A Fast and Accurate FPGA System for Short Read Mapping Based on Parallel Comparison on Hash Table

Yoko SOGABE  Tsutomu MARUYAMA  

Publication
IEICE TRANSACTIONS on Information and Systems   Vol.E100-D   No.5   pp.1016-1025
Publication Date: 2017/05/01
Online ISSN: 1745-1361
DOI: 10.1587/transinf.2016EDP7262
Type of Manuscript: PAPER
Category: Computer System
Keyword: 
field programmable gate array,  genome sequence alignment,  accelerated implementation,  bioinformatics,  

Full Text: PDF(1.1MB)>>
Buy this Article




Summary: 
The purpose of DNA sequencing is to determine the order of nucleotides within a DNA molecule of target. The target DNA molecules are fragmented into short reads, which are short fixed-length subsequences composed of ‘A’, ‘C’, ‘G’ ‘T’, by next generation sequencing (NGS) machine. To reconstruct the target DNA from the short reads using a reference genome, which is a representative example of a species that was constructed in advance, it is necessary to determine their locations in the target DNA from where they have been extracted by aligning them onto the reference genome. This process is called short read mapping, and it is important to improve the performance of the short read mapping to realize fast DNA sequencing. We propose three types of FPGA acceleration methods based on hash table; (1) sorting and parallel comparison, (2) matching that allows one mutation to reduce the number of the candidates, (3) optimized hash function using variable masks. The first one reduces the number of accesses to off-chip memory to avoid the bottleneck by access latency.
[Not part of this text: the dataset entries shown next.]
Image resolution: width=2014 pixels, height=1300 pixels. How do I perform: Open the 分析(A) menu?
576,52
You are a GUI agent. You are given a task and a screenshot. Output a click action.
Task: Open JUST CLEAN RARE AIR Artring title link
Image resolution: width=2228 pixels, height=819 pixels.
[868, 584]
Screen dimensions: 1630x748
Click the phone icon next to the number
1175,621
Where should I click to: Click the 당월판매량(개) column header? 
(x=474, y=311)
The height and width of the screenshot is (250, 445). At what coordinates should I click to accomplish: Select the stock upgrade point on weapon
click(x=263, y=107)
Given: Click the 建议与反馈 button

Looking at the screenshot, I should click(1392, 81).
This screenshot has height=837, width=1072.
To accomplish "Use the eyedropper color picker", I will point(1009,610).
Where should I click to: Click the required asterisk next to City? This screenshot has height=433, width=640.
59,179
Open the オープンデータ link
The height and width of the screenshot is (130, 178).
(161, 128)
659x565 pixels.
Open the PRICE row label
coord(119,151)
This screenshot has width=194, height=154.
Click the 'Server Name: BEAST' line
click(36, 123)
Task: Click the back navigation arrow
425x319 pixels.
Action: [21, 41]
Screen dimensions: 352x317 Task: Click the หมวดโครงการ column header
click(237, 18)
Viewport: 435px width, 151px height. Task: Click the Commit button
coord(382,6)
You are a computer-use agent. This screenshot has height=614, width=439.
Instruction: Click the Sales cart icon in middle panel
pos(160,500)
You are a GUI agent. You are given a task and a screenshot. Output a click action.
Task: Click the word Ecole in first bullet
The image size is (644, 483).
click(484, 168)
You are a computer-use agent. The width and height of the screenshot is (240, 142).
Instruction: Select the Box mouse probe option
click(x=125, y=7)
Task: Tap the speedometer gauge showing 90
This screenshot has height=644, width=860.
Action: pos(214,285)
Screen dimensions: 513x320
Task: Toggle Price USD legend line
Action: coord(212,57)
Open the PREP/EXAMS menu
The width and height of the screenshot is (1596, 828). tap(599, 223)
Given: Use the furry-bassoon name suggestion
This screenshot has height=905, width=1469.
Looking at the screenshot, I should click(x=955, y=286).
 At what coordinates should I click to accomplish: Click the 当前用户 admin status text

The second one enables to reduce the number of the candidates without degrading mapping sensitivity by allowing one mutation in the comparison. The last one reduces hash collisions using a table that was calculated from the reference genome in advance. We implemented the three methods on Xilinx Virtex-7 and evaluated them to show their effectiveness of them. In our experiments, our system achieves 20 fold of processing speed compared with BWA, which is one of the most popular mapping tools. Furthermore, we shows that the our system outperforms one of the fastest FPGA short read mapping systems.